Post by account_disabled on Jan 24, 2024 6:53:34 GMT
The Albanian government has submitted for public consultation the draft law on the mandatory insurance of housing against earthquakes. The draft law provides for the obligation to insure all apartments and sections located within the apartments that are used as sales units, offices or for similar purposes. Dev Inf Real Estate Company brings you all the details of this law. It is learned that, from the obligation to be insured, only buildings that are made of clay/brick, cane fiber structure or similar and buildings with mobile or temporary placement will be exempted.
The obligation to purchase the insurance policy against earthquakes is also Job Function Email Database the subjects of social housing for rent, including the housing in the process of legalization, as well as the local self-government units, which finance the premium from their budget. For social classes in need, the compulsory insurance premium will be financed from the state budget. The insurance will only cover damage to the home, but not other property damage (furniture, interior fittings, etc.), damage to people, including death, or other types of damage. The amount of insurance or limit of liability to be insured will be equal to its mandatory limit, which is determined by decision of the Council of Ministers, with the proposal of the Board of Directors of the National Earthquake Fund, through the minister responsible for finances.
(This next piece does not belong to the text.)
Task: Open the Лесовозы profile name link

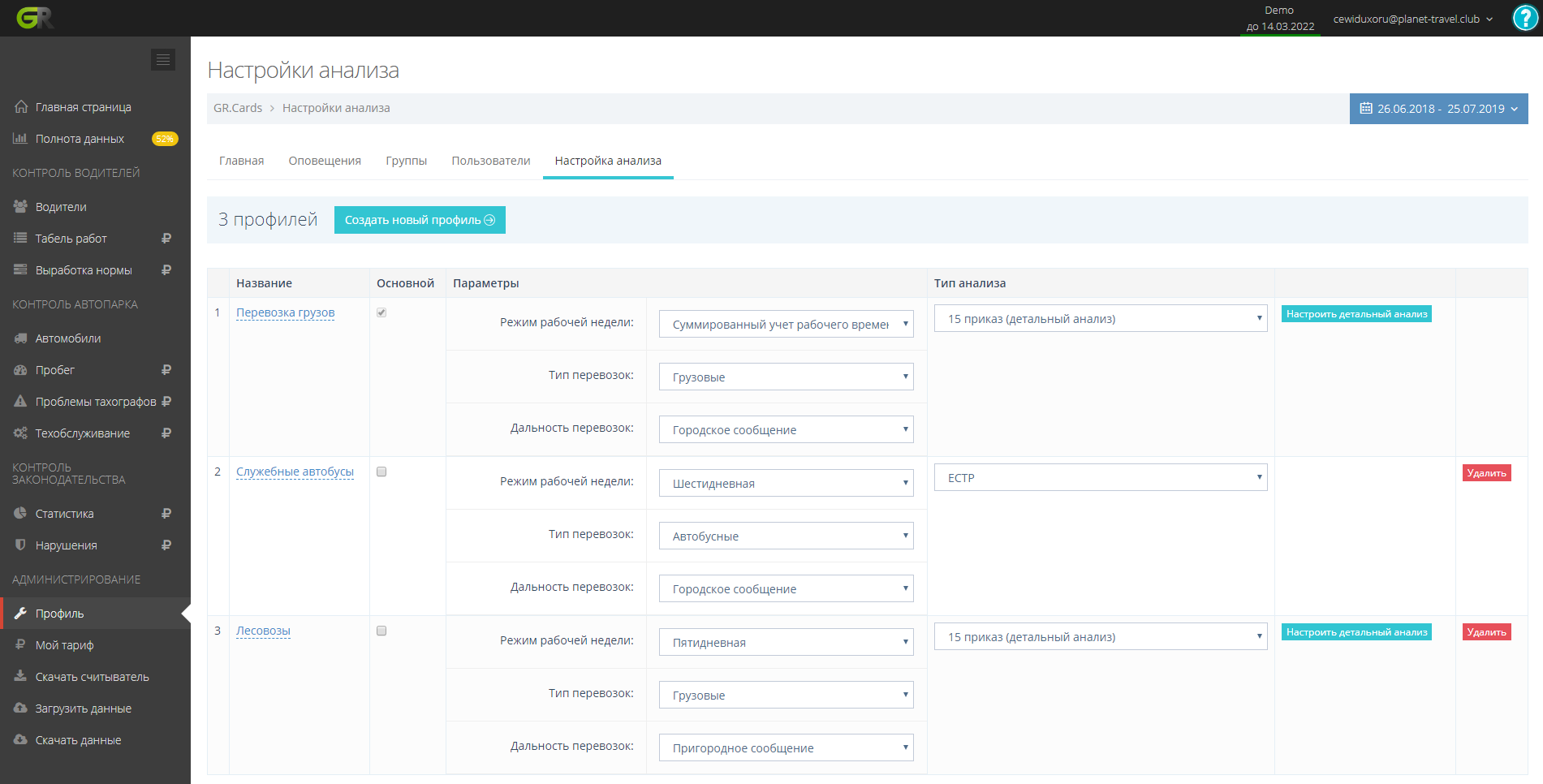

After determining the amount of insurance, the level of the insurance premium must be calculated with actuarial methodology, based on the earthquake risk model developed for Albania , which is approved by decision of the Council of Ministers, after receiving the opinion of the Financial Supervision Authority . In determining the insurance premium, among other things, the maximum possible loss for the specified return period, the expenses related to the ceding in reinsurance, as well as other operational expenses of the National Earthquake Fund, must be taken into consideration. The compulsory earthquake insurance scheme will not include private insurance companies , but will be managed by the National Earthquake Fund, organized in the form of a joint-stock company, owned by the state. The fund is financed by insurance policies, commissions received from reinsurance transactions, investment income, the state budget, other legal income such as grants and donations.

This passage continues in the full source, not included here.